Data for analysis START
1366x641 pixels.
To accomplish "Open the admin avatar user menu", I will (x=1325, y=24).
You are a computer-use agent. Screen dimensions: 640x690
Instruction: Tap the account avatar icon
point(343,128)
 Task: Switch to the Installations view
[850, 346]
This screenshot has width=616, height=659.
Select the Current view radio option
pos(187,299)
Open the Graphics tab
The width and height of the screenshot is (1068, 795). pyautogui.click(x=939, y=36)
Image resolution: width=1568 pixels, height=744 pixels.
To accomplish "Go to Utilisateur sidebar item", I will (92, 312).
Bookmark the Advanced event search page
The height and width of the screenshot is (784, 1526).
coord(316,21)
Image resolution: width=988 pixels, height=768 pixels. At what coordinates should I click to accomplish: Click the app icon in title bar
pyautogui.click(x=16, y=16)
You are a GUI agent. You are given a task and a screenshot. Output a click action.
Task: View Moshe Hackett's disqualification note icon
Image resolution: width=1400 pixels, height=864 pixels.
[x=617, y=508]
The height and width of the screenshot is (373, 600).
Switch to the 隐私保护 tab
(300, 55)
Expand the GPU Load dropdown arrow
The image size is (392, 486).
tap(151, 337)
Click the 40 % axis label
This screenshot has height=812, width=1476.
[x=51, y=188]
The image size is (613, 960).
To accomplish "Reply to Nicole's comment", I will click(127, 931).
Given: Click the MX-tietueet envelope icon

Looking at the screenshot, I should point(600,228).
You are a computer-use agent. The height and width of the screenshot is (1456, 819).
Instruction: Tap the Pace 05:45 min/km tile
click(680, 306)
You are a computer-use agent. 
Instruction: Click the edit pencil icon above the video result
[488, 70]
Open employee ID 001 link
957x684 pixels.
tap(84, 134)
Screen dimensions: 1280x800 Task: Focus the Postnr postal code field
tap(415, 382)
Data for analysis END
The problem
Show the lines above that include "will".

Written reply
To accomplish "Open the admin avatar user menu", I will (x=1325, y=24).
To accomplish "Go to Utilisateur sidebar item", I will (92, 312).
To accomplish "Reply to Nicole's comment", I will click(127, 931).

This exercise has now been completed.